■ **What you need to do**:
(a) In two sentences, summarize the court excerpt on the pension fund dispute.
(b) Answer these questions from the court excerpt on the pension fund dispute:
(i) On what date did the Fund receive the 1978 Agreement?
(ii) Which case is cited for the alternative preliminary injunction test used in the Eighth Circuit?
(iii) Who negotiated the 1978 Agreement, and with which entity alone is that person connected?
--- START Supplied passage ---
Clearly, until it received the 1978 Agreement on December 5, 1978, the Fund did not and could not have known that Master-craft was excluding employees under 25 years of age from contributions. Indeed, when Mastercraft, through Sloan, returned its lists of employees with its contribution to the Fund, Mastercraft simply crossed out the names of employees for whom no contribution was made and wrote the words "No Pension" without any explanation [Tr. 26:3-27:22; Ex. # 13]. Mastercraft gave no indication that the deletion was made on the basis of age, and the list did not set forth the employees' ages [Ex. # 13].
THE PROPRIETY OF INJUNCTIVE RELIEF
Within the Eighth Circuit, an alternative test has been adopted in preliminary injunction cases to determine the propriety of injunctive relief. Under this test, a preliminary injunction should issue
upon a clear showing of either (1) probable success on the merits and possible irreparable injury, or (2) sufficiently serious questions going to the merits to make them a fair ground for litigation and a balance of hardships tipping decidedly toward the party requesting the preliminary relief.
Fennell v. Butler, 570 F.2d 263, 264 (8th Cir.), cert. denied, 437 U.S. 906, 98 S.Ct. 3093, 57 L.Ed.2d 1136 (1978). Accord, Dakota Wholesale Liquor v. Minnesota, 584 F.2d 847 (8th Cir. 1978).
Application of either portion of the Fennell test to the present case yields the conclusion that the granting of a preliminary injunction would be inappropriate.
The Agreements as Binding on the Fund
By their motion, the plaintiffs seek to compel the Fund and the other defendants to accept contributions by Mastercraft to the Fund on the selective basis set forth in the 1978 Agreement entered into by Mastercraft and Local 18-B. In support thereof, the plaintiffs contend that the provisions of that Agreement relating to Mastercraft's participation in the Fund, are unalterably binding upon the Fund. Neither the facts of this case, nor the relevant law support the plaintiffs' contention. The 1978 Agreement states that it was "made and entered into . by and between [Master-craft] and [Local 18-B] and shall be binding upon the parties hereto" [Ex. # 2 at 1]. Neither the UFWA nor the Fund is named as a party thereto, and no representative of either of those entities executed that Agreement. Neither the UFWA nor the Fund participated in the negotiation of the 1978 Agreement [Tr. 38:5-15]. Sloan, who negotiated the Agreement is connected solely with Local 18-B and is neither an employee nor trustee of the Fund [Tr. 38:20-25].
--- END Supplied passage ---
--- START Records provided ---
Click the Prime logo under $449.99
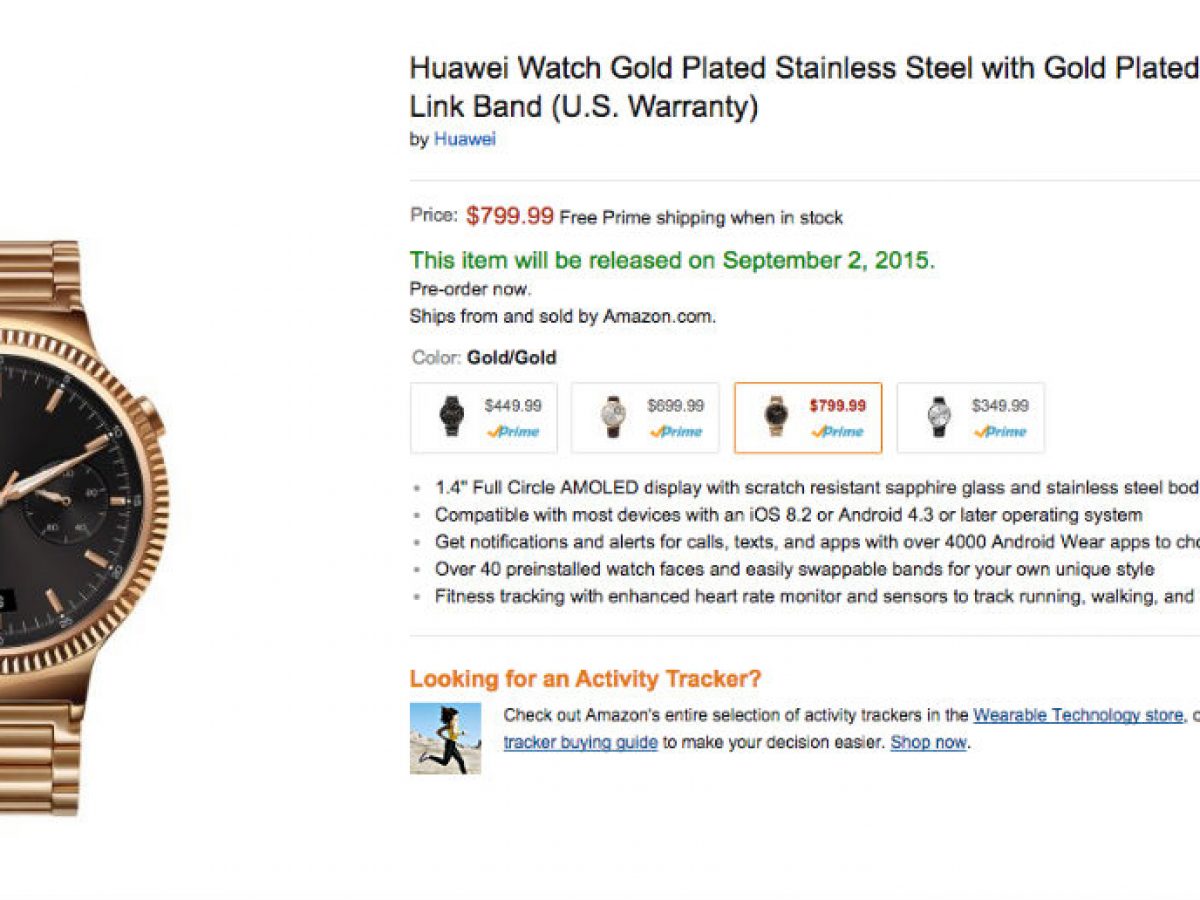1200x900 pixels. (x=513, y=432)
--- END Records provided ---
--- START Records provided ---
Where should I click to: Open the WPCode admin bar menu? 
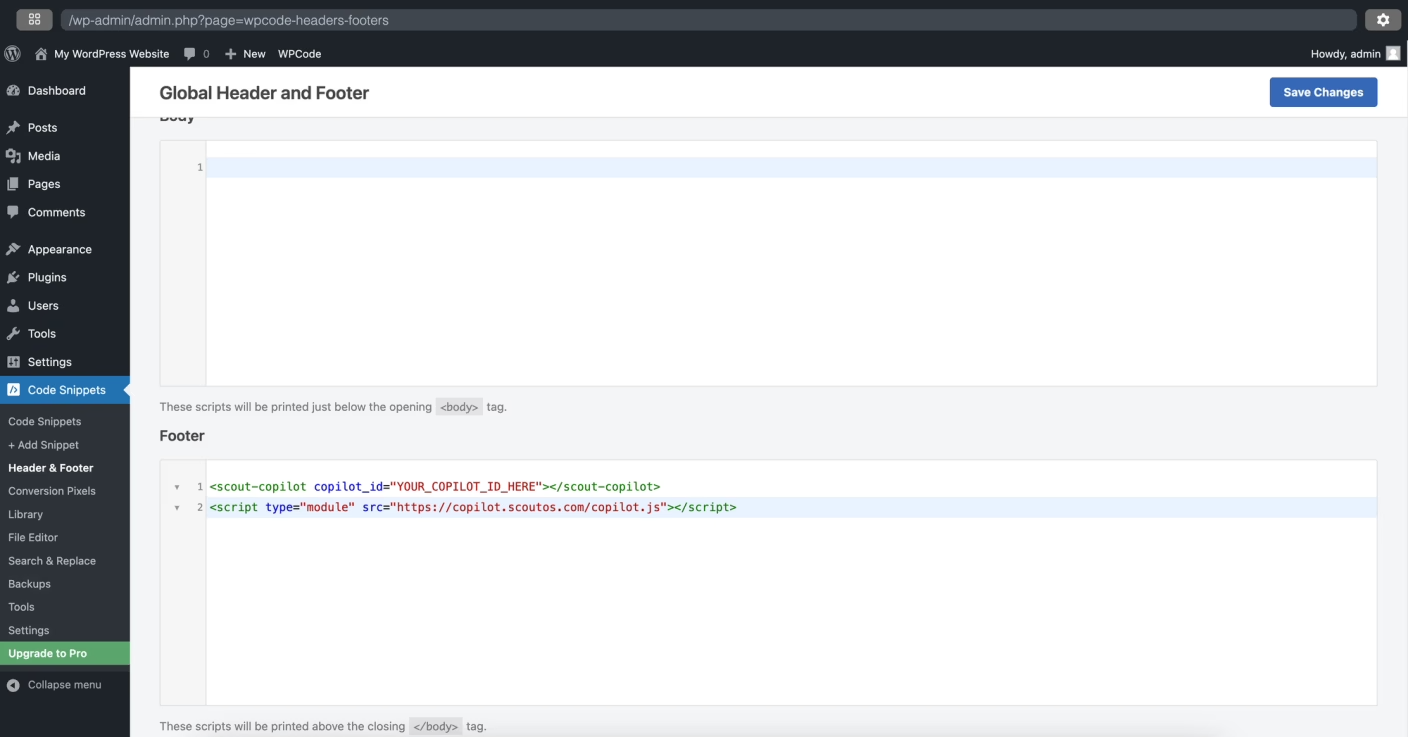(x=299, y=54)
--- END Records provided ---
■ **Exercise answers**:
(a) Until it received the 1978 Agreement on December 5, 1978, the Fund could not have known that Mastercraft was excluding employees under 25 from contributions, because Mastercraft's returned lists only crossed out names and wrote "No Pension," giving no ages or reason. Applying either part of the Eighth Circuit's Fennell test leads to the conclusion that a preliminary injunction would be inappropriate, and the plaintiffs' claim that the 1978 Agreement between Mastercraft and Local 18-B binds the Fund is rejected, since neither the Fund nor the UFWA was a party to that Agreement or took part in negotiating it.

(b)
(i) December 5, 1978
(ii) Fennell v. Butler
(iii) Sloan, who is connected solely with Local 18-B